▸ THE PROBLEM: Work out how many lines in these entries include the string "tweet", and give only that figure.

Data records

::::::

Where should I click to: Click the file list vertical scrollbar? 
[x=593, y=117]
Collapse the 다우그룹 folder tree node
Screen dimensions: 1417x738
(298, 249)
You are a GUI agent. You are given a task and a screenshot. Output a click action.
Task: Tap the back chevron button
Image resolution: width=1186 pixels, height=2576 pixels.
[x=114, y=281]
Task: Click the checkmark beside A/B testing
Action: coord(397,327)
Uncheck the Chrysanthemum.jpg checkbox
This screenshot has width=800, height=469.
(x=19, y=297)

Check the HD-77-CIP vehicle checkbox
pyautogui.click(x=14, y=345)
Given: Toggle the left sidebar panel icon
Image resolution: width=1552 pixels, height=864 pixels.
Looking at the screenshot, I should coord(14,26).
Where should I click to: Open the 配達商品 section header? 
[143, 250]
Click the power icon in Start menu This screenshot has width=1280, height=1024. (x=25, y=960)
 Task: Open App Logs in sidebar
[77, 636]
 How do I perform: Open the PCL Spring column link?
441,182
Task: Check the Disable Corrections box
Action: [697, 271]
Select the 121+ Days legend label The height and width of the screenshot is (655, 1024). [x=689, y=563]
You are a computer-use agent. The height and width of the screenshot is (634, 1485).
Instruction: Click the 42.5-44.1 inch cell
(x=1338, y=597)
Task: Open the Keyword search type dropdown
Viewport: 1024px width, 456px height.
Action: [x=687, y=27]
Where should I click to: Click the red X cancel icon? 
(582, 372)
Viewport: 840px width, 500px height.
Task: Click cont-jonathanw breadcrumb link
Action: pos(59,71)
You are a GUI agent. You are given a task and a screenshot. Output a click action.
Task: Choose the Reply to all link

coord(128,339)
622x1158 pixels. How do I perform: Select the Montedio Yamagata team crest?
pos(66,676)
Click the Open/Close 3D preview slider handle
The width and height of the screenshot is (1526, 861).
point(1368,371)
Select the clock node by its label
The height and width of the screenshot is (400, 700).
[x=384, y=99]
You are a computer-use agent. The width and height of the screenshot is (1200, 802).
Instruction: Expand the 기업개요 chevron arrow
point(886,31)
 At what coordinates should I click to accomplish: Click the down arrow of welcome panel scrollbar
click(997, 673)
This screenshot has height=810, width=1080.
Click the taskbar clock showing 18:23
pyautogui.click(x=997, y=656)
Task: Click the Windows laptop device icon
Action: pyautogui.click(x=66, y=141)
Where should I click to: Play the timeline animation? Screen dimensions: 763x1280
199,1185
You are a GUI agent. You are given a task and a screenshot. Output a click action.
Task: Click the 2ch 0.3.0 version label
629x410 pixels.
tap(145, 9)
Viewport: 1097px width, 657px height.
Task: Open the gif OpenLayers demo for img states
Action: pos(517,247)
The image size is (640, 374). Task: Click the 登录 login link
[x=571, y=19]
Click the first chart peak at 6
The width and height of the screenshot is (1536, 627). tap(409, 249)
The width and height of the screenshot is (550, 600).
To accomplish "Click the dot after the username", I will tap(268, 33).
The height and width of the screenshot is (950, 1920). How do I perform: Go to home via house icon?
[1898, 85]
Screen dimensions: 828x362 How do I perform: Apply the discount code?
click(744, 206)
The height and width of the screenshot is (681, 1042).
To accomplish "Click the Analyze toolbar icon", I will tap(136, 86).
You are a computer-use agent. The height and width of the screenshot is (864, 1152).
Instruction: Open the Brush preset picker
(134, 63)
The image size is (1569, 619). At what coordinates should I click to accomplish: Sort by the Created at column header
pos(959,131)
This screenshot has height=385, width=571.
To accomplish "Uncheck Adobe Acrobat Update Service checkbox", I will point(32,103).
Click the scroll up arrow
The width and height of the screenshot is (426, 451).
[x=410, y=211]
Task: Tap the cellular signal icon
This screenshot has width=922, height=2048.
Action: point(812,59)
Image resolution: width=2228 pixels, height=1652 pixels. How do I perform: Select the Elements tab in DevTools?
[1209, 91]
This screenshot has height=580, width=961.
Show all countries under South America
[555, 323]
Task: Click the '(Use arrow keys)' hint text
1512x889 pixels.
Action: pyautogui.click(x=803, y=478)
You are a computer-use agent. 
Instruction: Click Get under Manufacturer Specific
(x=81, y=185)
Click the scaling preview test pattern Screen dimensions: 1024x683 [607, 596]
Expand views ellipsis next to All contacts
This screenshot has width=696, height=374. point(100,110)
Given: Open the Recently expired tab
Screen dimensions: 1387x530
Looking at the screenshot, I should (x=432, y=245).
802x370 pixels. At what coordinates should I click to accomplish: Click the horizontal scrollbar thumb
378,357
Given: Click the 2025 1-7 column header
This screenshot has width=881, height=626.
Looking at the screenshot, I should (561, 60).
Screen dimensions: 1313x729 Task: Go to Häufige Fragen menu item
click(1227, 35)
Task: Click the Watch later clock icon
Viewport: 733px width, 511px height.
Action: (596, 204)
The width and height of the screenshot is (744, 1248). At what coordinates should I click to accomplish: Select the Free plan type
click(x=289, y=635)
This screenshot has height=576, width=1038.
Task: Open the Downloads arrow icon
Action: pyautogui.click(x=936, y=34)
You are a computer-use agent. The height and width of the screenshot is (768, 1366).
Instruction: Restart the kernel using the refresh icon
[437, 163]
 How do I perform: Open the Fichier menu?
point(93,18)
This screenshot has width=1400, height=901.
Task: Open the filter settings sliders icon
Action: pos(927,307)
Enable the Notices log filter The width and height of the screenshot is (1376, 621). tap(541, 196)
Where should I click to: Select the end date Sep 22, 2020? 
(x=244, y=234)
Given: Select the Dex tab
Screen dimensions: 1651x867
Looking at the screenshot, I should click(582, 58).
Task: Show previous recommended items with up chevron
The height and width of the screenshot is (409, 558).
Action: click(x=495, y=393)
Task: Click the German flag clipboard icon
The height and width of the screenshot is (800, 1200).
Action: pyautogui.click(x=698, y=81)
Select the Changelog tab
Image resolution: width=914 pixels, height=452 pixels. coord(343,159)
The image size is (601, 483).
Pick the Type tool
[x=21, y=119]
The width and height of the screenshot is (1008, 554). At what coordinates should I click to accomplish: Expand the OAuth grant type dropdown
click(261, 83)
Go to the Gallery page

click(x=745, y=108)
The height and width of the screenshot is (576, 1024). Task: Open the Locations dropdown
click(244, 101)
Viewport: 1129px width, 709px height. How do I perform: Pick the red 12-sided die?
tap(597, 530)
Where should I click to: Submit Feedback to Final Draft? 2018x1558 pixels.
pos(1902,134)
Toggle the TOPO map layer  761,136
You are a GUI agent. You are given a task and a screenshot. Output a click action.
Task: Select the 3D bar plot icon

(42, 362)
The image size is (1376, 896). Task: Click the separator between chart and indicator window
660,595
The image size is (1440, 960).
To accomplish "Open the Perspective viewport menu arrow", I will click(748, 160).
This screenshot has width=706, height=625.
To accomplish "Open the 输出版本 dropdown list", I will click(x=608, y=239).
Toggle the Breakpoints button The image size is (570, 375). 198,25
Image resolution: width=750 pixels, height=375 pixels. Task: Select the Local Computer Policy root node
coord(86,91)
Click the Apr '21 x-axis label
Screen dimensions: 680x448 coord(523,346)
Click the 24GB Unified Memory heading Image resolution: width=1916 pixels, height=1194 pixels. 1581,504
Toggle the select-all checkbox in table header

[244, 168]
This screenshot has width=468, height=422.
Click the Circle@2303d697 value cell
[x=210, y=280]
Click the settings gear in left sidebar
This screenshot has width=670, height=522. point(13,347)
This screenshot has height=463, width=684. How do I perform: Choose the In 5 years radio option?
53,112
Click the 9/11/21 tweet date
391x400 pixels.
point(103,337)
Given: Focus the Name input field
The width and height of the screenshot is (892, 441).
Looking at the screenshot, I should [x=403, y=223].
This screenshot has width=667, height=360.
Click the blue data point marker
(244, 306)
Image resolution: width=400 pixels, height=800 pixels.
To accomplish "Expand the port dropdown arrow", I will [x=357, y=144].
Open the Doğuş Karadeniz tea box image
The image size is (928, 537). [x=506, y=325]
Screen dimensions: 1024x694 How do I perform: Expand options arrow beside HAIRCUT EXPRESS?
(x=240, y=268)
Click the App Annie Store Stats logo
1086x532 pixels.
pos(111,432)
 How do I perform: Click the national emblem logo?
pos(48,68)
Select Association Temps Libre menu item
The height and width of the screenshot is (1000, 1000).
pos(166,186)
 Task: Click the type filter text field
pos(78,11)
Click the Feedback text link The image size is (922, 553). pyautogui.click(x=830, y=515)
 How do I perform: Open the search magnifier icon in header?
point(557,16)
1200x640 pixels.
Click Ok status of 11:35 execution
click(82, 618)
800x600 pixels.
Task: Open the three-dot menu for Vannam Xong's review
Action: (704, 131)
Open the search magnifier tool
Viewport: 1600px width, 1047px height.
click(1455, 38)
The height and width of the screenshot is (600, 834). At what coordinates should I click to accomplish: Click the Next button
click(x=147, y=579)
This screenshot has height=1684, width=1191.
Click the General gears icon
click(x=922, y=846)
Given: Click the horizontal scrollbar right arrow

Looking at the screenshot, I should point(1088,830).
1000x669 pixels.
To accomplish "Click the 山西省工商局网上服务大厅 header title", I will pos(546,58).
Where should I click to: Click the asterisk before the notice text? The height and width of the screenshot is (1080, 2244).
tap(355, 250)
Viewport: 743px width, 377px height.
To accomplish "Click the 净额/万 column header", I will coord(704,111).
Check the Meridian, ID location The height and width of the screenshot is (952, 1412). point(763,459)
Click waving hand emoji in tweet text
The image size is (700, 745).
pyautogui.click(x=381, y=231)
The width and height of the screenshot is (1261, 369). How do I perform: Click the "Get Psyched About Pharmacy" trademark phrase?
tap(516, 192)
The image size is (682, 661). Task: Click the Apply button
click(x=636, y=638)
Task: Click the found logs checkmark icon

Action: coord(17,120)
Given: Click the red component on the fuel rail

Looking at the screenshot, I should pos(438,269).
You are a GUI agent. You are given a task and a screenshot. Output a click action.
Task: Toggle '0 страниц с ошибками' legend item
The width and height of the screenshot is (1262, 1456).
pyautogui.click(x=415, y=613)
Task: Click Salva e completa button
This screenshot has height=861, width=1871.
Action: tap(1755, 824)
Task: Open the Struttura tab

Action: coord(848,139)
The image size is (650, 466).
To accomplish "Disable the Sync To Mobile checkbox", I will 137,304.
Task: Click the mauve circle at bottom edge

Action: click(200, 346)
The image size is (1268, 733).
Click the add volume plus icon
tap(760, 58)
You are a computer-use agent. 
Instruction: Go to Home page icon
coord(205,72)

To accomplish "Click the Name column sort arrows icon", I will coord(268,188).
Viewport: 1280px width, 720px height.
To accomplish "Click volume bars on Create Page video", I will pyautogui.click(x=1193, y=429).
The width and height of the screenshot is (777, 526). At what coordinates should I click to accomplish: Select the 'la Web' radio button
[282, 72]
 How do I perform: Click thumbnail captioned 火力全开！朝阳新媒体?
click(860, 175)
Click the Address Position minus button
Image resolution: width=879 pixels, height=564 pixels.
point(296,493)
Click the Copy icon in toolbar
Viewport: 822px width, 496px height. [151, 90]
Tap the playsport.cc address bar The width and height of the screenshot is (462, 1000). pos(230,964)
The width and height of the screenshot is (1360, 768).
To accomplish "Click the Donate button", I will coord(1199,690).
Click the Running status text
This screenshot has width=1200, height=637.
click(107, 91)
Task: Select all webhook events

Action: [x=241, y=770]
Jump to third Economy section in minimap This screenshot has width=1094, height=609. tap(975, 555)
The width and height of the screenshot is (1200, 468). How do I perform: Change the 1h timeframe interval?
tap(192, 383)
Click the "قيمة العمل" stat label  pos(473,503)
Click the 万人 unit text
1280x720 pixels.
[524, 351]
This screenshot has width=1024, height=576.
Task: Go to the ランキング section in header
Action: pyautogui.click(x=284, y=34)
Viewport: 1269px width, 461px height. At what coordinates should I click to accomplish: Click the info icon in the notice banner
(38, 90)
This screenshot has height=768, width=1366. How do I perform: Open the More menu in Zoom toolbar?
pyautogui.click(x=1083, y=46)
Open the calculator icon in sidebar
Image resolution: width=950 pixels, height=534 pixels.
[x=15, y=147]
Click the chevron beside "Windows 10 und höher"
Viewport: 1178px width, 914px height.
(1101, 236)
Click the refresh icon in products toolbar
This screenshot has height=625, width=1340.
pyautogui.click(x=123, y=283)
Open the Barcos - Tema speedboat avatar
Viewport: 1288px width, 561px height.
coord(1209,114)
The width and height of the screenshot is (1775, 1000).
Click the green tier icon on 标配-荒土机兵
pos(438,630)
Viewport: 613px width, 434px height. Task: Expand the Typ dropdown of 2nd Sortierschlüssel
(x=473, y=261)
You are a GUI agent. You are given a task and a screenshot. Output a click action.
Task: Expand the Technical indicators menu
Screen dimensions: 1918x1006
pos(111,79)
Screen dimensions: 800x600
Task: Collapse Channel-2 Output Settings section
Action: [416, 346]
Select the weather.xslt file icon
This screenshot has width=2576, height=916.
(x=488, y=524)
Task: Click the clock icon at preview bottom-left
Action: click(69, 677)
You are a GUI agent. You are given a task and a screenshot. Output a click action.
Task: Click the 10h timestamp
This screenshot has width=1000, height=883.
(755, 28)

::::::

▸ TASK OUTPUT: 2